>> Start Selection

Even though it was shot in a studio (as film historian Richard Koszarski's excellent audio commentary is quick to note), Lonesome feels like a documentary record of how workers arrive at and leave urban factories. Its leads (played by Barbara Kent, who died last year, and Glenn Tryon) first appear when they are jolted awake in separate cheap hotel rooms by their ringing alarm clocks. The particulars of her graceful, gentle glide around her small space, ending with a run out the door, and his harried rush to throw on his tie both give way to a massive, mutual anonymity. They don't see each other at the bustling diner where they both line up for breakfast, nor on the subway, where one desperately attempts to burst through the briefly opened door. At work he raises factory levers in a line, and she sits in a long row of telephone operators connecting people across great distances; a gigantic timepiece appears superimposed over them to count the seconds. They and their fellow workers live by the clock.

The mood of a parallel genre developing alongside the city romance, the city symphony, was often celebratory, even exultant. Films like Berlin, Symphony of a Great City and Man with a Movie Camera delight in technology driving the unprecedentedly fast movement of city life with the incredible energy and innovation of their own film techniques. In watching these propaganda films, a viewer might thrill over how well people are coming to use machines in their lives. What can get lost in this excitement, though, and what shots of Lonesome's two heroes glimpsed among the working stiffs find, is the thought that people are not only using machines, but also coming to live like them.

The need for companionship here arises from a new form of alienation particular to the growing industrial working class. The film offers no suggestion of either the man or the woman having any family members, or knowing anybody outside their co-workers, to whom they don't talk much anyway. It's a function of modern urban life that the more people live in a city with you, the easier it is to avoid interacting with them in any way beyond the cursory. When you live only for work, as they do, you risk living for nothing else.

You can stay alone in a big city without feeling lonesome if you forget this isolation. When fellow laborers invite them out on July 3, a half-day for workers, they strain the embarrassed grins of single people ashamed to be spotted in public and say that they have other plans. Sometimes when you go out with other people, it exacerbates your lonesomeness—the shared laughter surrounding you, rather than inviting you to join in, can keep you out by reminding you of how unfulfilled you feel.

>> End Selection

Instructions for the task:
Copy the essay about Lonesome from "You can stay" up to and including "unfulfilled you feel.", substituting "coworkers" for "laborers". Rely only on the essay about Lonesome.

>> Start Stored records

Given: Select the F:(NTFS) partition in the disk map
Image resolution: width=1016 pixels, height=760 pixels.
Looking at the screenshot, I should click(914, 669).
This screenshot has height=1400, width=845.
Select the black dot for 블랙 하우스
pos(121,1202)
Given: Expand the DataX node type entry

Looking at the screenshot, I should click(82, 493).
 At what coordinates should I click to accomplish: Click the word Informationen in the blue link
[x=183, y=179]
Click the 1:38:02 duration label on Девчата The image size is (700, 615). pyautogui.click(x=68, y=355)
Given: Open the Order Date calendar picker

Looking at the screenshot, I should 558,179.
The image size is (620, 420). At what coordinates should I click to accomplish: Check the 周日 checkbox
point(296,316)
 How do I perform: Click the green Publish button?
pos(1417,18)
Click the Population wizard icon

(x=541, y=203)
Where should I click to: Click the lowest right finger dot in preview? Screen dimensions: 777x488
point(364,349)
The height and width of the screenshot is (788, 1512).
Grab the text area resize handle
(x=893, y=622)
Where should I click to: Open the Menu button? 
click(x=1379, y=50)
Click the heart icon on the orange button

>> End Stored records

Right answer:
You can stay alone in a big city without feeling lonesome if you forget this isolation. When fellow coworkers invite them out on July 3, a half-day for workers, they strain the embarrassed grins of single people ashamed to be spotted in public and say that they have other plans. Sometimes when you go out with other people, it exacerbates your lonesomeness—the shared laughter surrounding you, rather than inviting you to join in, can keep you out by reminding you of how unfulfilled you feel.